Full-time status for employment denied

Can an employer discriminate on the basis of a reputation for litigious behaviour?

Nöel Ayangma filed a complaint on Sept. 21, 1998, with the P.E.I. Human Rights Commission complaining that La Commission scholaire de langue français and/or Le Conseil scholaire unité administrative No. 5 (the board) had discriminated against him on the basis of race, age, ethnic/national origin and/or colour.

The complaint stemmed from the fact that, over a seven or eight-year period, Mr. Ayangma had been continually refused full-time employment by the board. It was his belief that he had not received a teaching or principal’s position because of his race, colour, ethnic/national origin and/or age.

Between 1991 and 1998, Mr. Ayangma applied for a number of full-time positions with the board. In almost every instance, Mr. Ayangma was interviewed for the positions for which he applied but was not successful in securing a position. He did, however, receive part-time contract positions.

Mr. Ayangma’s complaint was forwarded to the New Brunswick Human Rights Commission for investigation purposes because there was concern that a reasonable apprehension of bias could arise on the part of either Mr. Ayangma or the P.E.I. Human Rights Commission due to the past history between the two.

Carl White, a human rights officer with the New Brunswick commission, investigated the matter. Mr. White interviewed a number of witnesses and prepared a report that was forwarded to the P.E.I. commission in September 1999. Because this report drew no conclusions or made recommendations, the executive director of the P.E.I. commission delegated the matter to Janet Christian-Campbell for further consideration.

On July 13, 2000, after making further inquires, Ms. Christian-Campbell issued a notice of dismissal, dismissing Mr. Ayangma’s complaint on the basis that it was without merit. In reaching this conclusion, Ms. Christian-Campbell took into consideration the report prepared by Mr. White.

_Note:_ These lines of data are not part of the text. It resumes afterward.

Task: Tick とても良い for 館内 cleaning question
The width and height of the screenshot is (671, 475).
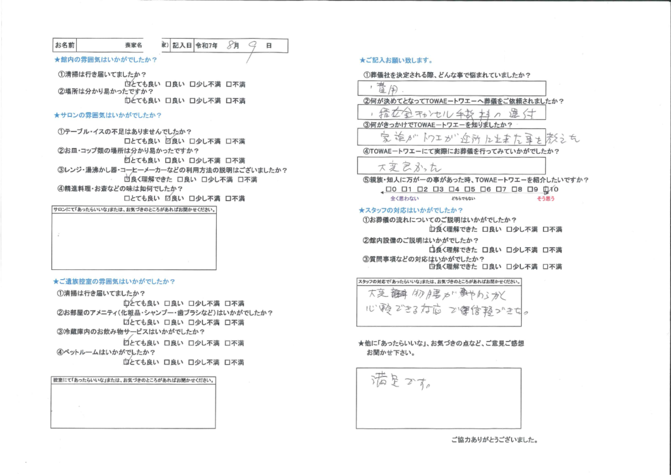Action: (127, 84)
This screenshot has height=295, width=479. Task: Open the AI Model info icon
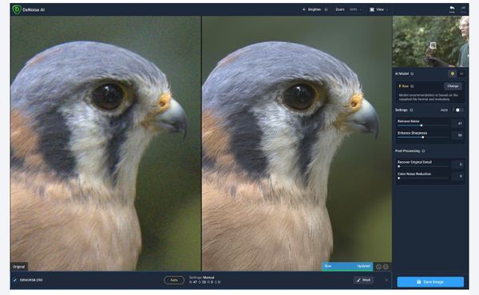click(412, 73)

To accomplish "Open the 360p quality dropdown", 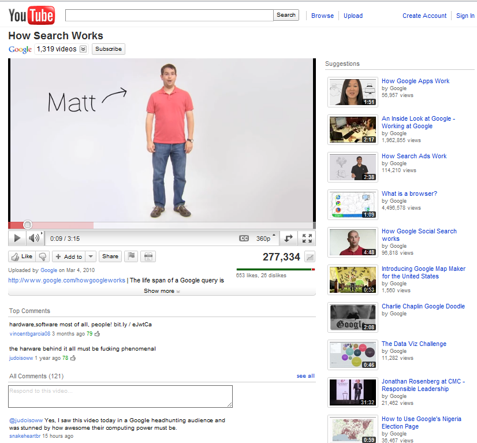I will 263,238.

Mr. White had spoken to a number of individuals, several of whom were suggested by Mr. Ayangma. All of the individuals stated that they had no basis to conclude that Mr. Ayangma’s failure to secure a full-time position with the board was the result of racial discrimination. One of the individuals, a former co-worker of Mr. Ayangma, expressed the opinion that Mr. Ayangma’s failure to secure a position may have been related to his reputation for being litigious and outspoken. This same reasoning was put forward by a former chairperson of the board’s parents committee, who opined that Mr. Ayangma was not successful in competitions due to his reputation for filing lawsuits and being difficult to deal with.

The board also advised the commission of a poor reference received from Mr. Ayangma’s former principal at a high school. The reference raised concerns about Mr. Ayangma’s teaching style and class management which was very authoritarian. Mr. Ayangma was characterized as very strong-willed and unable to take criticism well.

In addition to considering the opinions of the various people who knew Mr. Ayangma, Ms. Christian-Campbell took into account the fact that, between 1991 and 1998, two to six per cent of the board’s employees were visible minorities. According to Statistics Canada, visible minorities made up only 1 per cent of the total population of P.E.I. (based on the 1996 census).

Upon receipt of Ms. Christian-Campbell’s notice of dismissal, Mr. Ayangma wrote to the chairperson of the commission, requesting that the decision be reviewed. Upon review, the chairperson rendered his decision, concurring with the decision of Ms. Christian-Campbell dismissing the complaint. Mr. Ayangma then sought judicial review of the chairperson’s decision.

One of the issues before the Court was jurisdiction. Mr. Ayangma argued that the P.E.I. commission had no jurisdiction or had exceeded its jurisdiction in referring the complaint to the New Brunswick Human Rights Commission.

The commission argued that there is express statutory authority in the P.E.I. Human Rights Act for the executive director to delegate. This authority to delegate was lawfully exercised when the executive director delegated the investigation firstly to the New Brunswick Human Rights Commission and later to his delegate, Ms. Christian-Campbell. The Court agreed with the commission on this point.

The other issue before the Court was the chairperson’s decision itself. Mr. Ayangma argued that, in dismissing his complaint, the commission committed an error of law. The Court considered the fact that none of the people contacted by Mr. White were able to confirm the allegations of discrimination. None of the evidence supported the complaint of discrimination, but there was evidence of concerns about his teaching style and class management. Finally the Court placed much weight on the fact that two to six per cent of the employees of the board were visible minorities.

Based on the above facts, the Court held that the decision of the chairperson to dismiss the complaint was not unreasonable. The application for judicial review was dismissed.

For more information:

Ayangma v. Prince Edward Island (Human Rights Commission), 2001 PESCTD 49.